Recent developments in Ukraine and Russia are impacting the European steel market positively, driven by domestic processing initiatives. The articles titled “The Cabinet of Ministers of Ukraine has extended the ban on the export of timber and scrap metal until the end of 2026,” and Ukraine imposes a total ban on the export of scrap metal from 2026,” illustrate a strategic pivot towards domestic processing that is fostering increased activity in the region’s steel production. The Ukrainian government aims to retain vital raw materials, resulting in a notable uptick in scrap metal collection and processing. In parallel, Russia’s extension of scrap export quotas, as detailed in Russia Extends Scrap Metal Export Quotas Until 2026, Raising the Limit to 2.2 Million Tons,” may influence regional dynamics, although its direct implications on EU-based facilities remain ambiguous.

Bar chart and satellite map of steel production activity in Europe

The overall activity levels have shown a slight decline in the third quarter of 2025, with a mean activity of 50.3% by September, indicative of typical seasonal fluctuations. However, CMC Zawiercie’s activity increased to 61% by October, suggesting that local dynamics may be benefiting from domestic sourcing strategies as highlighted in the news articles. In contrast, Acerinox and Kurum International experienced modest increases, but overall stayed relatively low, particularly in August, indicating a need for further alignment with rising domestic demand.

At the CMC Zawiercie steel plant, an uptick in activity from 57% in July to 61% by October aligns with the ongoing emphasis on domestic processing fostered by Ukrainian export bans. This plant specializes in the electric arc furnace (EAF) method and primarily supplies diverse end-user sectors, including automotive and infrastructure.
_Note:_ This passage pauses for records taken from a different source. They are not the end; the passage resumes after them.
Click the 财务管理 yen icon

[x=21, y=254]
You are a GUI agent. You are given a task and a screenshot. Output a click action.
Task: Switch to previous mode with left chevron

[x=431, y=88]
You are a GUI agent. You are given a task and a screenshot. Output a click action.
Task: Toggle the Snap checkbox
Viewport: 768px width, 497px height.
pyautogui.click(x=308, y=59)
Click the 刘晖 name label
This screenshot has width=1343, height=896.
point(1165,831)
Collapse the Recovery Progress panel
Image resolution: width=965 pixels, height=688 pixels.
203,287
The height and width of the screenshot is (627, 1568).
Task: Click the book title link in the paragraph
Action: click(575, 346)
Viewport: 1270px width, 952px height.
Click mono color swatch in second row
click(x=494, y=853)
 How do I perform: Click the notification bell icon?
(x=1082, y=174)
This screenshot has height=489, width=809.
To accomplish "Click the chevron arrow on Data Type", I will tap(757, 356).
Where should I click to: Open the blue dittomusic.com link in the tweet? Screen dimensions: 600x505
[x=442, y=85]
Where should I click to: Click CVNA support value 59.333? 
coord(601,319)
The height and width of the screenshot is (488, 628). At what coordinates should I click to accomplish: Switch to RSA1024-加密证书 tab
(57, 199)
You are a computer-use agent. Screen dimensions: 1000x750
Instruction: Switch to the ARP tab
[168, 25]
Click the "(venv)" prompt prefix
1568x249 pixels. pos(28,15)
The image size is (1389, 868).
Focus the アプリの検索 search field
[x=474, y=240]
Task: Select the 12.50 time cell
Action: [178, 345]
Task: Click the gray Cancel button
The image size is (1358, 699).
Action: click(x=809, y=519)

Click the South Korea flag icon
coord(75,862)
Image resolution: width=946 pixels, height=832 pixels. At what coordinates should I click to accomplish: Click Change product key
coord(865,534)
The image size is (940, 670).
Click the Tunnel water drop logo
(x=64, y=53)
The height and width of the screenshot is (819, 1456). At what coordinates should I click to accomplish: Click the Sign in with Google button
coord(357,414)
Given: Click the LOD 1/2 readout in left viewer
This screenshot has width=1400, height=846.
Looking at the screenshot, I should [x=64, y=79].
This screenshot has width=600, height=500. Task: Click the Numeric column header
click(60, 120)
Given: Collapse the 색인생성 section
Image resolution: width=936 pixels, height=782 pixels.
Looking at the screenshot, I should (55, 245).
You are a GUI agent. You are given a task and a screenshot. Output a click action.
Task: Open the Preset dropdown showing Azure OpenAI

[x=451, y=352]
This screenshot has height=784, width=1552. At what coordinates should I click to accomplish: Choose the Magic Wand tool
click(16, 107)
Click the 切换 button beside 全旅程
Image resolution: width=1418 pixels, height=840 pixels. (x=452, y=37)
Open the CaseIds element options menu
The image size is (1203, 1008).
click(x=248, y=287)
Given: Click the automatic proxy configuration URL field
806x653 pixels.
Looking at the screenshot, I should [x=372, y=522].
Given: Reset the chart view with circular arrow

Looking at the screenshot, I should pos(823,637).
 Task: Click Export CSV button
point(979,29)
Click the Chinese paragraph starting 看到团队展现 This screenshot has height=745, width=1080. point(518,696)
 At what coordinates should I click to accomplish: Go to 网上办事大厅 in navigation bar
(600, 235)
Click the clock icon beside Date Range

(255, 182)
The increase signals a regional readiness to adapt to policy changes favoring local scrap utilization.

Acerinox Europa Los Barrios steel plant exhibited a rise from 18% to 39% within the same timeframe, but its lower levels reflect strategic adjustments rather than a direct influence from the news articles. Its focus on stainless steel production could benefit in the long-term as Ukraine’s domestic processing becomes robust in addressing EU environmental standards.

Kurum International Elbasan’s steel plant experienced a growth in activity, peaking at 58%. However, without a direct connection to the news, this increase suggests local opportunities tied to regional sourcing potential rather than explicit ties to Ukrainian policies.

The Hüttenwerke Krupp Mannesmann (HKM) plant’s consistent outputs of 47% to 54% show resilience, but like Acerinox, no direct links to recent developments can be established.

Given the recent scrap metal export restrictions and a growing domestic processing focus in Ukraine, procurement professionals should consider increasing their contracts with European producers, notably CMC Zawiercie and possibly Kurum International, both of whom exhibit potential for a steady supply of domestically sourced materials. This shift is also essential to mitigate risks associated with dependence on imported scrap, particularly as uncertainties in Russian export quotas loom.